Objectif → Reformulez plus brièvement le paragraphe de l'extrait ci-dessous qui commence par « La Maison Blanche vient de proposer », en conservant ses faits essentiels.

Extrait du texte →
══════════

Trump veut en finir avec l’immigration haïtienne
JACMEL, 27 Janvier – Avec aucun peuple le président Donald Trump n’est aussi dur dans son projet d’immigration qu’avec les Haïtiens.
La Maison Blanche vient de proposer un plan qui a beaucoup de chance d’être ratifié par le Congrès, offrant une possibilité de devenir citoyen américain à quelque 1 million 800.000 personnes en majorité faisant partie du groupe surnommé les Dreamers (jeunes sud-américains entrés aux Etats-Unis avec leurs parents mais ceux-ci ayant été expulsés, ont laissé sur place leurs enfants mineurs. Ces derniers ont grandi aux Etats-Unis, y ont été scolarisés, ne connaissant que ce seul pays). Beaucoup de secteurs, sans considération politique aucune, considèrent qu’ils méritent d’être des citoyens américains.
En échange, Trump réclame que le Congrès lui accorde 25 milliards pour la construction d’un mur devant empêcher l’immigration illégale par le Mexique.
Mais le président américain a d’autres exigences, et celles-ci nous touchent directement.
D’abord mettre fin au procédé dit de la ‘loterie’ par lequel le Département d’Etat offre chaque année quelques visas spéciaux permettant à leurs bénéficiaires d’obtenir la résidence permanente.
Les Haïtiens en ont très peu bénéficié, si l’on ne se trompe.
Secundo, récemment Haïti a été enlevée de la liste des 80 pays dont les citoyens peuvent obtenir des visas H-2A et H-2B permettant de travailler de façon saisonnière aux Etats-Unis notamment dans l’agriculture.
Malgré les arguments avancés par les services d’immigration, savoir que les participants haïtiens n’ont pas respecté les règles du jeu et qu’un trop grand nombre a essayé de rester aux Etats-Unis contrairement aux accords, la presse américaine souligne que moins d’une centaine d’Haïtiens ont bénéficié de ce visa, et qu’une évaluation montre que chaque ouvrier haïtien ajoute ‘4.000 dollars à l’économie américaine par mois.’
D’autre part les Haïtiens n’ont été acceptés à y participer qu’au lendemain du séisme qui a détruit la capitale haïtienne et d’autres régions du pays en janvier 2010 et après le passage de l’ouragan Matthew en octobre 2016.
Les ‘papys et mamies’ …
Cependant plus dur sera la suppression du procédé de la réunification familiale.
Dans le plan proposé au Congrès par la Maison blanche, il est proposé que celle-ci soit réduite seulement au conjoint et aux enfants mineurs.
C’est une disposition que l’on a déjà vu réduite d’année en année.
A commencer que tout enfant né aux Etats-Unis accordait automatiquement la résidence permanente aux parents.

══════════

Données fournies →

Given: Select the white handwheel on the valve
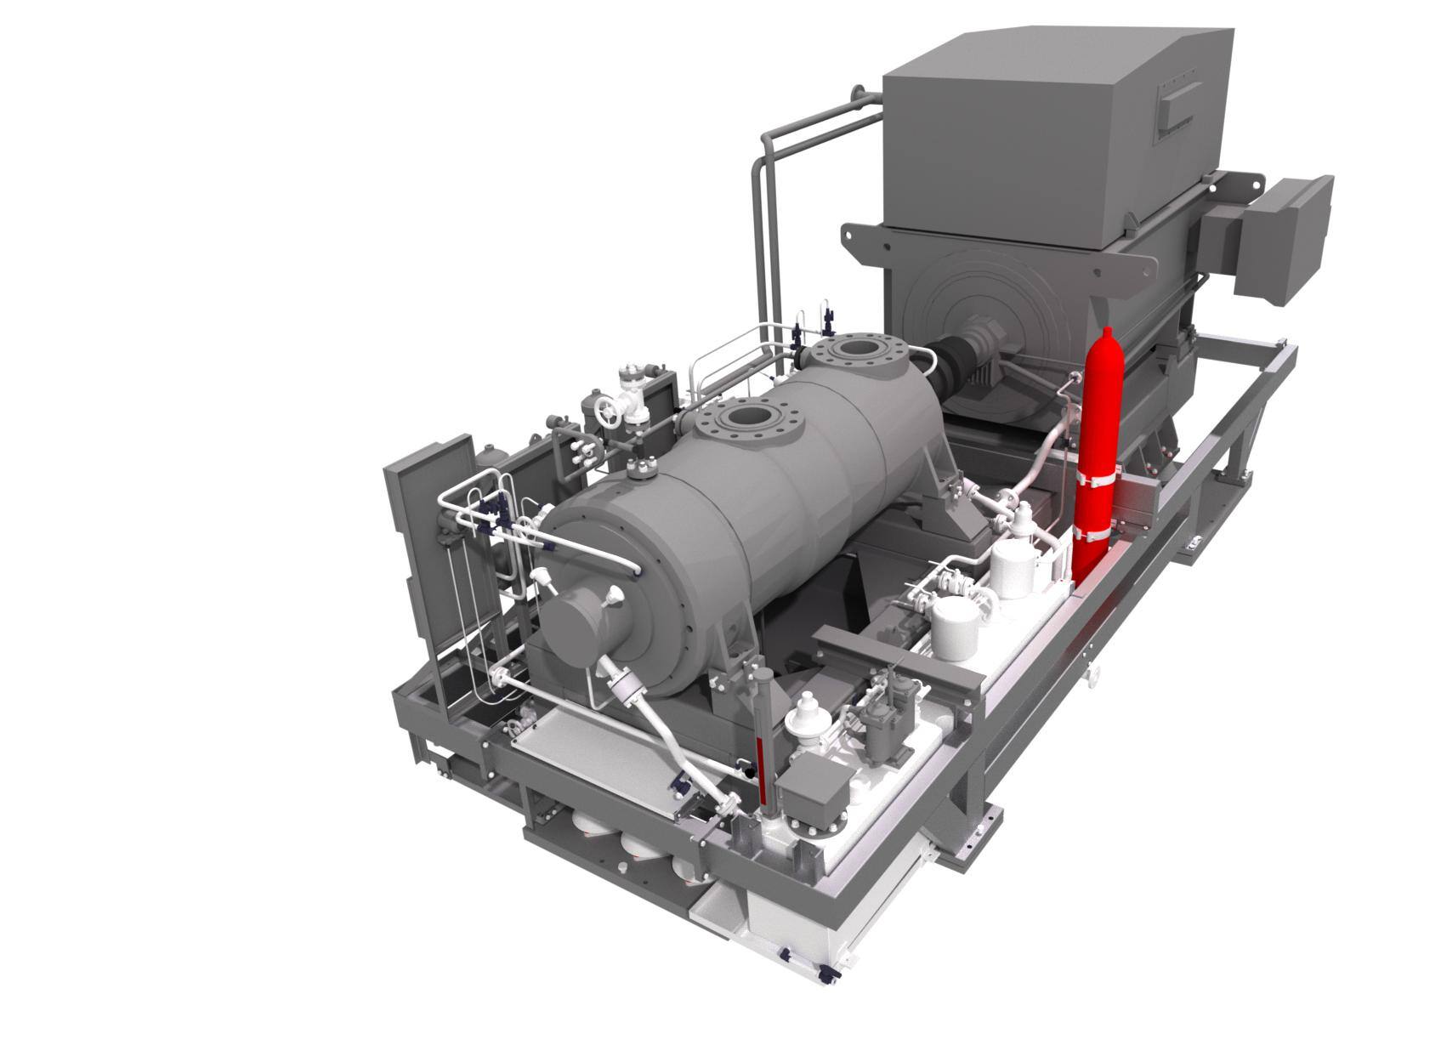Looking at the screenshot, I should (x=607, y=415).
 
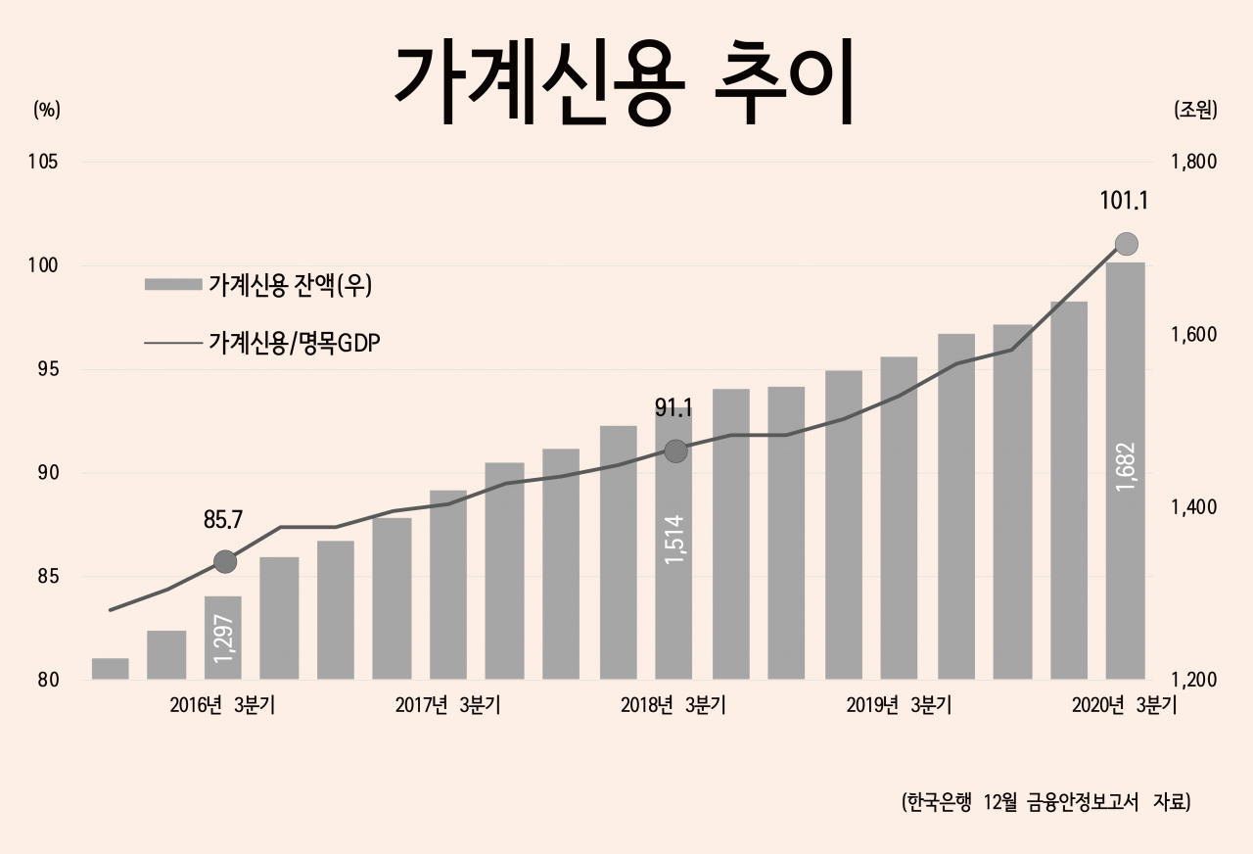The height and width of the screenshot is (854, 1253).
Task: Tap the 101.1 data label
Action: click(x=1124, y=202)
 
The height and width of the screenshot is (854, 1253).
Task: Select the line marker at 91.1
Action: click(x=675, y=451)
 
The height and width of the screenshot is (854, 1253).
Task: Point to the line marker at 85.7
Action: click(x=225, y=561)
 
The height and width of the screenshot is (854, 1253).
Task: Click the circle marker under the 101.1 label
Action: click(x=1126, y=244)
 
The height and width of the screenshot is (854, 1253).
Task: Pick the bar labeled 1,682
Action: click(x=1125, y=470)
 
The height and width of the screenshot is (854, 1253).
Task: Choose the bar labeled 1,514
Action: click(x=673, y=548)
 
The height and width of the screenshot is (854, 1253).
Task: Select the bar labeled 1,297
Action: click(x=223, y=637)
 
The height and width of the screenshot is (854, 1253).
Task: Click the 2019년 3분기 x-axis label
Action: click(x=899, y=706)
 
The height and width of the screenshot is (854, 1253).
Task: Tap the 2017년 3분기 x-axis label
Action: click(x=447, y=706)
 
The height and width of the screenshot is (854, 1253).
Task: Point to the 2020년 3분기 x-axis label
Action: click(x=1124, y=706)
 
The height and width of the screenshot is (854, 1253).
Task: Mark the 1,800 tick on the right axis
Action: click(x=1191, y=163)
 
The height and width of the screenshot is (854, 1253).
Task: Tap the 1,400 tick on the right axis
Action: click(x=1191, y=507)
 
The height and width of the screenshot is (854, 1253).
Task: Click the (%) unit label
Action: click(x=47, y=110)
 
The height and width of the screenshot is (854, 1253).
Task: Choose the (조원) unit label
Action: click(x=1194, y=110)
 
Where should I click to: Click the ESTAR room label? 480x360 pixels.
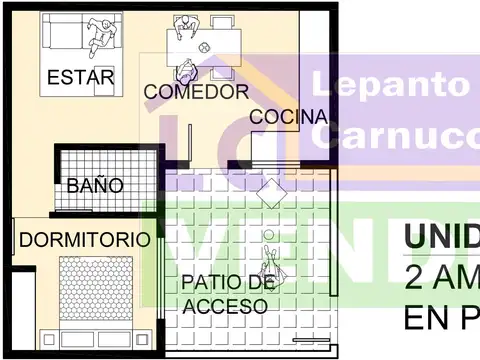pos(80,77)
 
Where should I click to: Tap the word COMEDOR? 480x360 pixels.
pos(196,92)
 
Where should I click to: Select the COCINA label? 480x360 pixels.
pos(288,117)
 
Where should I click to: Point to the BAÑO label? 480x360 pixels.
pos(95,185)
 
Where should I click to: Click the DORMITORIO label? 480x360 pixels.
pos(85,240)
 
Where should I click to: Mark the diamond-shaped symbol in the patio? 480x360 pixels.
pos(272,192)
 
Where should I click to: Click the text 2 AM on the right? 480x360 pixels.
pos(441,278)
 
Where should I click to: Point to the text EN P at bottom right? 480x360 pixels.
pos(441,318)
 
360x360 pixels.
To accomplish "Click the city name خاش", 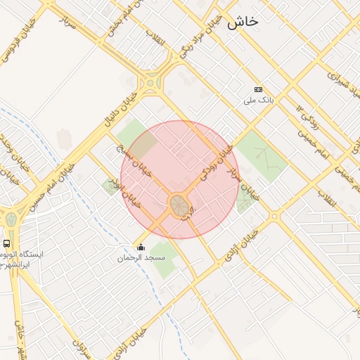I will tap(243, 22).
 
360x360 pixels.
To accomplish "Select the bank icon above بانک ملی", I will tap(258, 90).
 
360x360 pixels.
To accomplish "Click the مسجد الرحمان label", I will tap(141, 258).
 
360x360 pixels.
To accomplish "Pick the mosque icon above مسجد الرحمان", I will tap(141, 247).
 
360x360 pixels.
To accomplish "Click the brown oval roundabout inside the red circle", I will tap(179, 205).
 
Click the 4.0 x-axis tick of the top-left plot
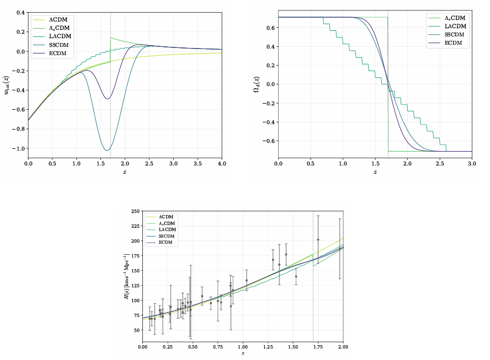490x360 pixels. coord(221,163)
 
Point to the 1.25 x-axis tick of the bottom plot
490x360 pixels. coord(268,348)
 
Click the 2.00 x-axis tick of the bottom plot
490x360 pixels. coord(343,348)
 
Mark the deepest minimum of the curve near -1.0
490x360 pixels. coord(106,150)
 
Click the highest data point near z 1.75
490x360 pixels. coord(318,239)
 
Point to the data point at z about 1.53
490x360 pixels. coord(296,276)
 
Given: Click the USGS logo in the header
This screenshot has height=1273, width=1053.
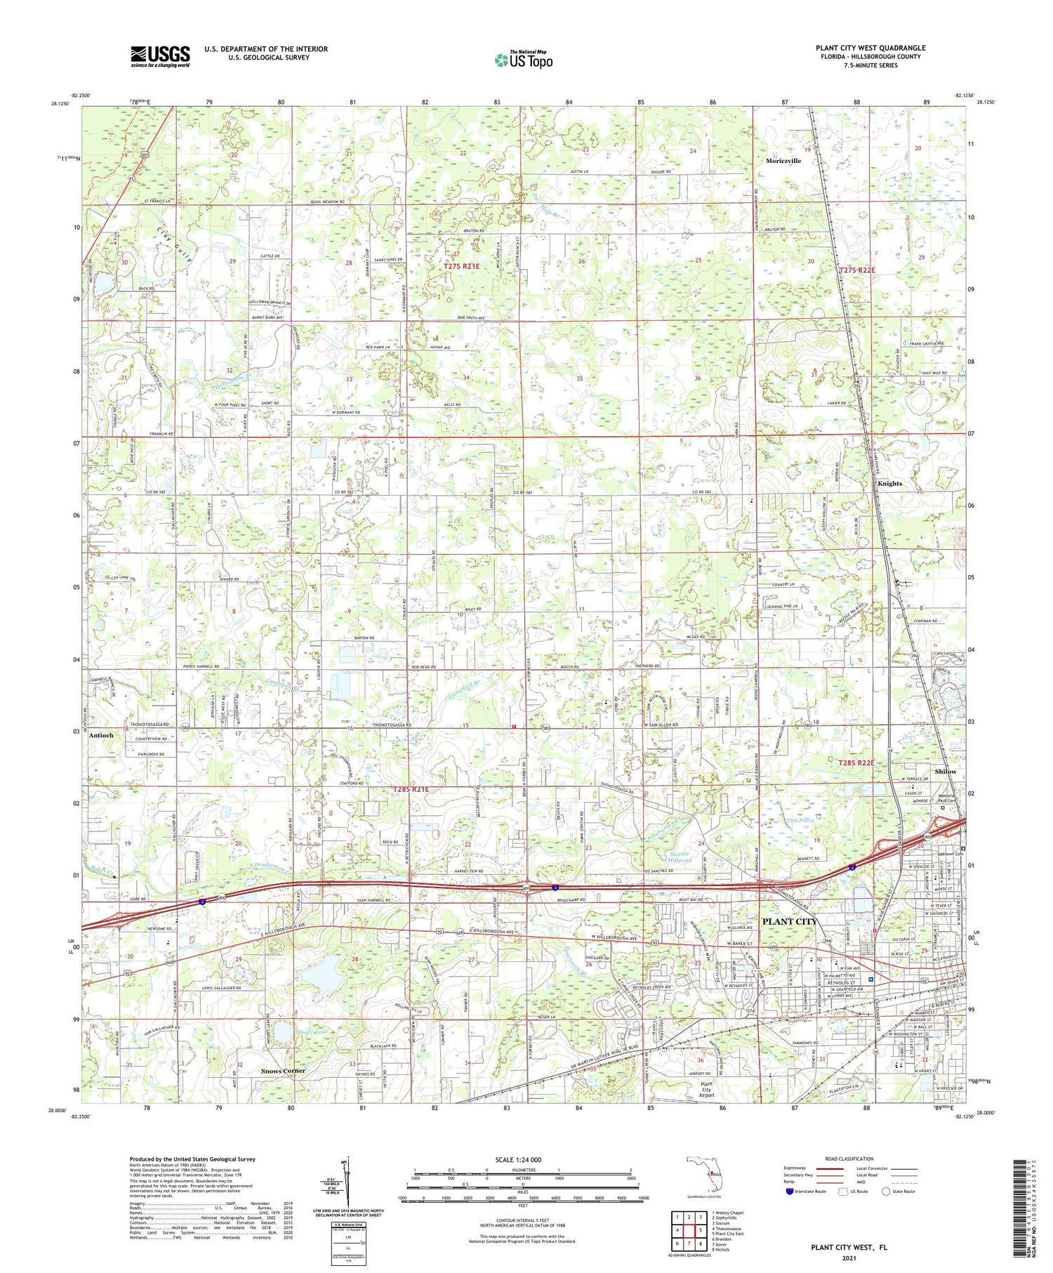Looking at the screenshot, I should click(x=160, y=56).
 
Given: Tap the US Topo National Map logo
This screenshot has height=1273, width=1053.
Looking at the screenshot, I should click(x=523, y=60).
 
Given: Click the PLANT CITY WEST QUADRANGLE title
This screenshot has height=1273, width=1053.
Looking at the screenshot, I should click(x=870, y=48).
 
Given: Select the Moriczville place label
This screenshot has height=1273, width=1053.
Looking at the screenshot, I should click(x=783, y=161).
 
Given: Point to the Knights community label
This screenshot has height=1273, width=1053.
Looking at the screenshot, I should click(x=889, y=484).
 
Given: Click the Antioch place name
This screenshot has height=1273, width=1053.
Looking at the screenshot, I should click(x=101, y=735).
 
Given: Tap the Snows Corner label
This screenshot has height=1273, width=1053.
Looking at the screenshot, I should click(x=283, y=1071).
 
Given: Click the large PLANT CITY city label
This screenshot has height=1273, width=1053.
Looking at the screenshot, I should click(x=790, y=921).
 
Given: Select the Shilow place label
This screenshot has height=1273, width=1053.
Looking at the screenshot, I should click(x=945, y=772).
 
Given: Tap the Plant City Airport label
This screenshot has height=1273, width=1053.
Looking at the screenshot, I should click(x=706, y=1090).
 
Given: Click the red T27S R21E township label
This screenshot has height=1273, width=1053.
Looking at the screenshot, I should click(x=461, y=266).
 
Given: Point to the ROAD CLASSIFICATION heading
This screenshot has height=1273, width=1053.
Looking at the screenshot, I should click(x=849, y=1159).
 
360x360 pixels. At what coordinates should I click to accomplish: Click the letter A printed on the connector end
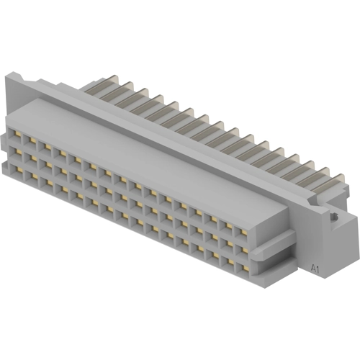click(x=313, y=268)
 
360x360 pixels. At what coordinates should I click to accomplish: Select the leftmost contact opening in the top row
click(x=15, y=134)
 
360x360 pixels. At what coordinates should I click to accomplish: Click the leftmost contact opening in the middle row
click(x=15, y=152)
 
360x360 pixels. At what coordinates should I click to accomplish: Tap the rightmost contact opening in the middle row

══════════

Solution proposée → La Maison Blanche propose un plan qui a de bonnes chances d'être ratifié par le Congrès. Il ouvrirait la citoyenneté américaine à environ 1 800 000 personnes, surtout des Dreamers. Ce sont de jeunes Sud-Américains entrés aux États-Unis avec des parents expulsés par la suite. Ils y ont grandi et y ont été scolarisés, et ils ne connaissent que ce pays. De nombreux secteurs, sans considération politique, estiment qu'ils méritent de devenir citoyens américains.